En las afueras del recinto había un montón de medios de comunicación que suplicaba por alguna cuña. Los padrinos tuvieron el gesto de salir a saludarlos y Joaquín Lavín respondió algunas preguntas. Sebastián Piñera, sin perder el tiempo, hizo lo mismo en solitario, y conversó un buen rato con los periodistas asistentes, sin pudor de candidatearse en el matrimonio del hijo de su amigo.

Continuó la recepción entre tostaditas con camarones y mucho champagne, hasta que por los parlantes se escuchó: “Los invitamos a pasar a la cena en los salones adyacentes al hotel”. Los invitados, con tremendas ganas de comer, por lo tarde que ya era, no dudaron un instante en empezar a enfilar hacia los comedores.

El primer plato fue un canasto de masa con camarones ecuatorianos, acompañado de lechuga y verduras. El segundo, pescado con salsa de camarones junto a porotos verdes envueltos en tocino, para ellas, y a los hombres, carne de cordero al estilo “Picapiedra”. En los mesones con postres destacaban los tiramisú, las ponderaciones y las típicas tortas de matrimonio que al parecer tienen un alto porcentaje de gelatina. Sin embargo, la gran protagonista fue la gran torta de novios con dos pingüinos gigantes de chocolate, aves que Cathy adora, por practicar la monogamia.

La fiesta comenzó con un doble de Pedro Fernández, aunque el baile sólo se desenfrenó cuando un primo de la novia, ex miembro de “Sexual Democracia”, comenzó a interpretar cumbias junto a su banda. El protocolo se esfumó entre tragos y, al ritmo de la música, la pista se llenó de entusiastas bailarines. En un sector de los comedores, el corazón de la derecha chilena compartía animadamente junto a sus elegantes mujeres. El director de “El Mercurio”, Cristián Zegers, disfrutaba de los postres, mientras en el salón contiguo Sarita Vásquez esperaba que alguien la sacara a bailar.

Una noche de contrastes sin duda. Dos mundos tan disímiles como son la familia de una bailarina que alcanzó la fama a punto de esfuerzo y de “reality”, y la de un hombre proveniente de una familia conservadora ligada al Opus Dei estaban ahí. Una noche donde lo único que importó fue el amor de esta pareja.

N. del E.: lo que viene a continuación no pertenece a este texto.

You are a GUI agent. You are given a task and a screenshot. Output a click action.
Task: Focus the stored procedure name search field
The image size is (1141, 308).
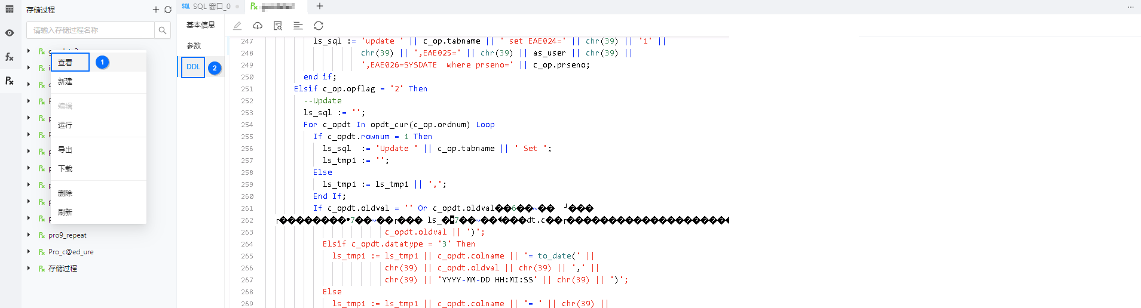pyautogui.click(x=90, y=30)
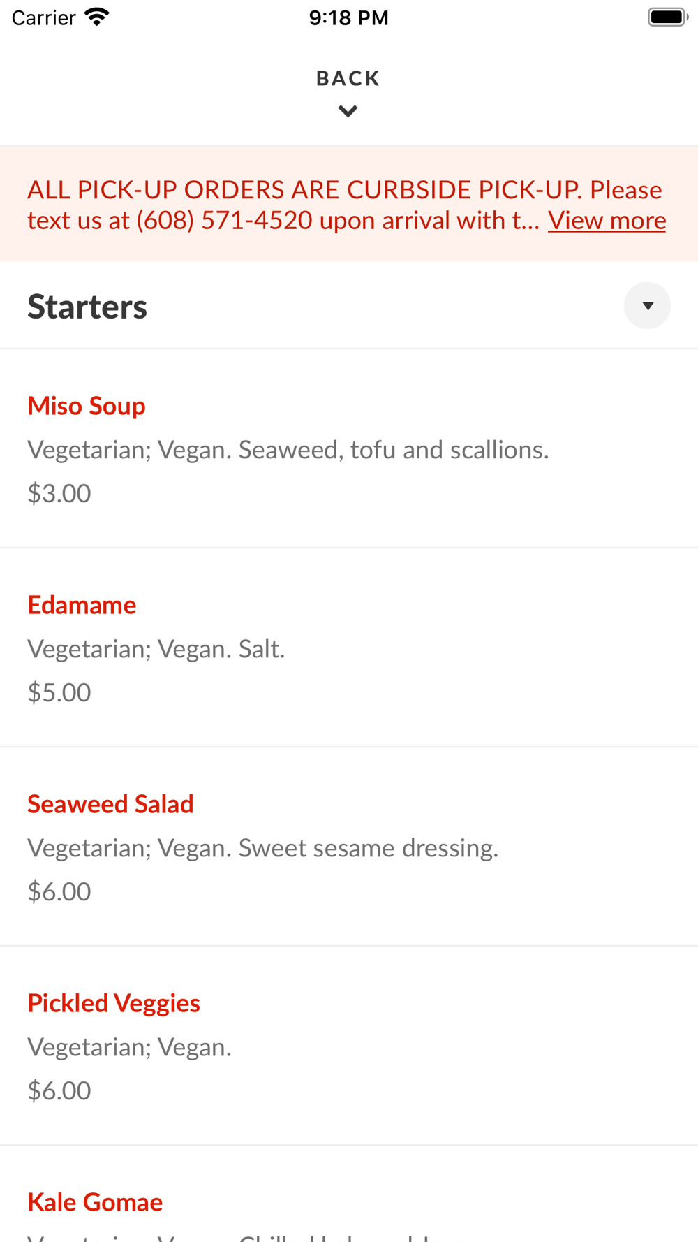Open the Edamame item

82,605
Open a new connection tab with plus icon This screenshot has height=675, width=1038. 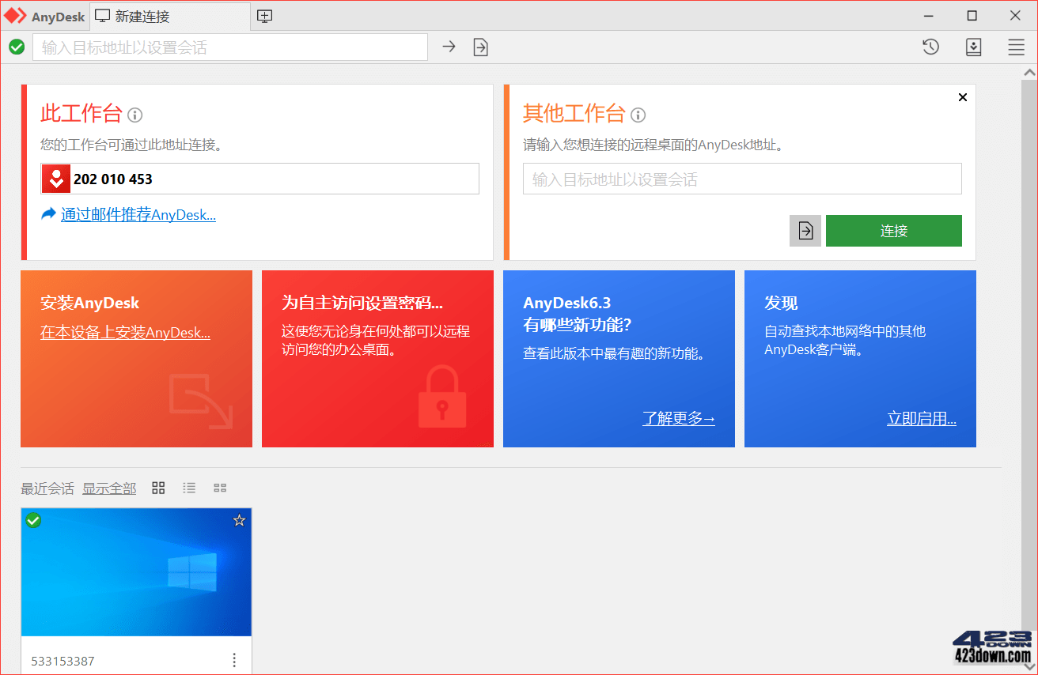(x=264, y=15)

Los felices novios optaron por quedarse a dormir en el hotel de “Casa Bosque.” El 8 de abril fue el cumpleaños de Cathy. Lo celebraron juntos en la luna de miel que están realizando en la Riviera Maya de México. “Ese día me voy a ir de shopping y voy a tener hartos regalitos. Tendremos un día para todo, para relajarse, la pachanga, la cultura, la playa, para salir y para comer”, nos confidenció, entre risas, la novia.